Africa-Press – Niger. Mieux vaut penser à rien que ne pas penser du tout », chantait Serge Gainsbourg en 1965. Soixante ans plus tard, une équipe franco-australienne vient de démontrer dans une étude parue dans la revue Proceedings of the National Academy of Sciences que le fait de ne penser à rien, le « blanc mental » (« mind blanking » en anglais) consiste en une véritable interruption du flux de pensées et possède même une signature cérébrale tout à fait particulière.
Les chercheurs de l’Institut du Cerveau (Paris) et de l’université de Monash (Melbourne) viennent en effet de prouver que cet état correspond à un état mental spécifique que l’on peut corréler à des marqueurs neurophysiologiques et comportementaux. « Le « mind blanking » se définit comme l’absence totale de contenu mental que l’on puisse décrire à autrui. Pas d’image dans la tête, pas de musique entêtante, pas de pensée obsédante… rien ! », précise Esteban Munoz-Musat, l’un des auteurs de l’étude, dans le communiqué de l’Institut du Cerveau.
Un état très fréquent après un effort cognitif intense et prolongé
Souvent activement recherché par les adeptes de la méditation ou de la pleine conscience, cet état est aussi très fréquent après un effort cognitif intense et prolongé (un examen universitaire), en cas de privation de sommeil mais aussi chez les personnes particulièrement anxieuses et chez celles atteintes du trouble du déficit de l’attention avec ou sans hyperactivité (TDAH). D’où l’idée ici d’étudier de plus près cet état intriguant de longue date la communauté neuroscientifique.

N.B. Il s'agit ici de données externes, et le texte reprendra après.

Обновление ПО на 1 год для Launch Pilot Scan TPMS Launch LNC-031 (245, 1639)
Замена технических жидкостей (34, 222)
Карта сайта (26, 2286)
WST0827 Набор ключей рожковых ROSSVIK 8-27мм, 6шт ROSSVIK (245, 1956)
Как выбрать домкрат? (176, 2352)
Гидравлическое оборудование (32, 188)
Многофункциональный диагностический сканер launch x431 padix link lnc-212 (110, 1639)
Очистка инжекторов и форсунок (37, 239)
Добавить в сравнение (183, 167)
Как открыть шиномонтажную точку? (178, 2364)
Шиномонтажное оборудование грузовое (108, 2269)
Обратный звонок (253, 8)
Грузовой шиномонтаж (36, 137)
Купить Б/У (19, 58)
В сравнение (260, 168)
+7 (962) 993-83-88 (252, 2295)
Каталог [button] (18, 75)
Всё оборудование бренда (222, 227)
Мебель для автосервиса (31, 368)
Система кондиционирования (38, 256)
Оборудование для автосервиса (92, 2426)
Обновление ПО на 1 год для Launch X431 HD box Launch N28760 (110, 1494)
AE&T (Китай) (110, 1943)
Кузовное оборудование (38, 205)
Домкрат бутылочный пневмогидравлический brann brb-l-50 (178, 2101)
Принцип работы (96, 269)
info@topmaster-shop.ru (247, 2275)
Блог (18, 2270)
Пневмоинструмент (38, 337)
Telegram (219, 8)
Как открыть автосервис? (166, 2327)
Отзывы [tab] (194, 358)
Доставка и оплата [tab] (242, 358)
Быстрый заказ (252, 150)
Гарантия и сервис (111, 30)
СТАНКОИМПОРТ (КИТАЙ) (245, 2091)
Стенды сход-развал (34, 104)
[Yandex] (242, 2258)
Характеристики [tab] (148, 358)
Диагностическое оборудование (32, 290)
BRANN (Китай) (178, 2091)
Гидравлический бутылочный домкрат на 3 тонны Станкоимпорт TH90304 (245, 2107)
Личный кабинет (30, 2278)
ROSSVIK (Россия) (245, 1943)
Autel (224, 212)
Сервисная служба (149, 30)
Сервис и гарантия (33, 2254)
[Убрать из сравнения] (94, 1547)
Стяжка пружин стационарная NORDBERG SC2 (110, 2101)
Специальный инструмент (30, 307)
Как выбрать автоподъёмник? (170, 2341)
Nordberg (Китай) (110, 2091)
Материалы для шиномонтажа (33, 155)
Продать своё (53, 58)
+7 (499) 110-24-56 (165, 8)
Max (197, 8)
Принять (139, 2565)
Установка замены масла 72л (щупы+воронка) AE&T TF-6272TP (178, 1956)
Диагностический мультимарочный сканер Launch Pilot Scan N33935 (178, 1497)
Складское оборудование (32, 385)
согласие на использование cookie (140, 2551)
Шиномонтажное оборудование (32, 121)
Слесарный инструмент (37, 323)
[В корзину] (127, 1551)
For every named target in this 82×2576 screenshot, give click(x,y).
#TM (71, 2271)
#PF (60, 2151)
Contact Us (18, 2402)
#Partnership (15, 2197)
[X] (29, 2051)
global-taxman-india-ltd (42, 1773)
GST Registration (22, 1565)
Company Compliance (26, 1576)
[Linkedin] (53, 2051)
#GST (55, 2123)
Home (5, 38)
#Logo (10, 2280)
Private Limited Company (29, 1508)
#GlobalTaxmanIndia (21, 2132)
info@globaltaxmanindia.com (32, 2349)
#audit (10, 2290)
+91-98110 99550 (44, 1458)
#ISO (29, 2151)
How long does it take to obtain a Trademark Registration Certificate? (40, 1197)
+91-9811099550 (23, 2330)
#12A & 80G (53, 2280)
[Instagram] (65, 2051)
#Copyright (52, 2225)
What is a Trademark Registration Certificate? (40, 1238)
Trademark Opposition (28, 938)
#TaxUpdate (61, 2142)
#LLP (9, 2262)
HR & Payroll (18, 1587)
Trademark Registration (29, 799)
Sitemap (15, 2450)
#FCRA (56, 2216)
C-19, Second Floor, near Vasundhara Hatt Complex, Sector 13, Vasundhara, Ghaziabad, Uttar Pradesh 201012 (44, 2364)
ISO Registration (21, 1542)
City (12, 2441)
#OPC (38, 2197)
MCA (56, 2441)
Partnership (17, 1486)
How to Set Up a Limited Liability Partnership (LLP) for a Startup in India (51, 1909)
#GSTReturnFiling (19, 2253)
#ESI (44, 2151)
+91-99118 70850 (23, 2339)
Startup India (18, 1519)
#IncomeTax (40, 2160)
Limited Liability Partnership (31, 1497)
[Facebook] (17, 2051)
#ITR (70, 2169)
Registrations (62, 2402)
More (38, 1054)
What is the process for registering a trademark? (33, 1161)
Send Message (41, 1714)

Esteban Munoz-Musat, Lionel Naccache, Thomas Andrillon du Picniclab (Paris) et leurs collègues australiens ont donc recruté 62 volontaires sains. Tous ont été soumis à des exercices cognitifs nécessitant une concentration prolongée, des tâches longes et fastidieuses, au cours desquelles leur activité mentale a été enregistrée par électro-encéphalographie à haute densité (hdEEG) et leur comportement, soigneusement surveillé, par le biais de questionnaires.
Les résultats indiquent que les épisodes de « blanc mental » rapportés par les participants sont tous associés à des marqueurs neurophysiologiques et des schémas comportementaux très précis.
Les chercheurs ont en effet identifié une moindre connectivité entre les différentes zones des réseaux de neurones distants mais aussi un traitement perturbé des informations visuelles, très précisément pour ce qui concerne le traitement visuel dit « tardif », soit dans les 250 à 300 millisecondes après l’exposition à un stimulus. Or c’est justement cette fenêtre de temps qui est considérée dans certains modèles comme la partie consciente du traitement visuel. De plus, les sujets se montraient légèrement somnolents, plus lents, et faisaient davantage d’erreurs, précisent les chercheurs.
« Entre 5 et 20 % du temps d’éveil »
Ce qui fait dire à un autre scientifique du groupe, Thomas Andrillon: « ces nouvelles données appuient une idée qui s’impose de plus en plus: être éveillé ne signifie pas nécessairement être conscient de quelque chose ! Le « mind blanking » correspond à une véritable interruption du flux de pensées ».
Selon les hypothèses des chercheurs, ces moments de « blanc mental » correspondent peut être à une expérience inverse du rêve lucide, soit ici une perte de connaissance transitoire survenant pendant la phase d’éveil. « Il s’agit sans doute d’un événement extrêmement fréquent, au cours duquel certaines régions du cerveau entrent dans une forme de sommeil. Nous estimons qu’il représente entre 5 et 20 % du temps d’éveil, même s’il existe de grandes différences selon les individus », poursuit Thomas Andrillon.
Ce travail a aussi permis de démontrer que le « mind blanking » est distinct de deux autres états mentaux comme la concentration intense sur une tâche (« on-task ») et le vagabondage de l’esprit (« mind wandering »), ces moments de rêverie pendant lesquels l’activité mentale néglige les informations en provenance de l’environnement et se concentre sur des pensées sans rapport avec le lieu, les personnes ou les événements présents.
Si ces travaux représentent une étape supplémentaire dans la connaissance de la conscience et de l’attention, ils pourraient aussi à l’avenir permettre de savoir si les moments de pause cérébrale pourront un jour être considérés comme un marqueur diagnostic de certains troubles neurologiques ou psychiatriques.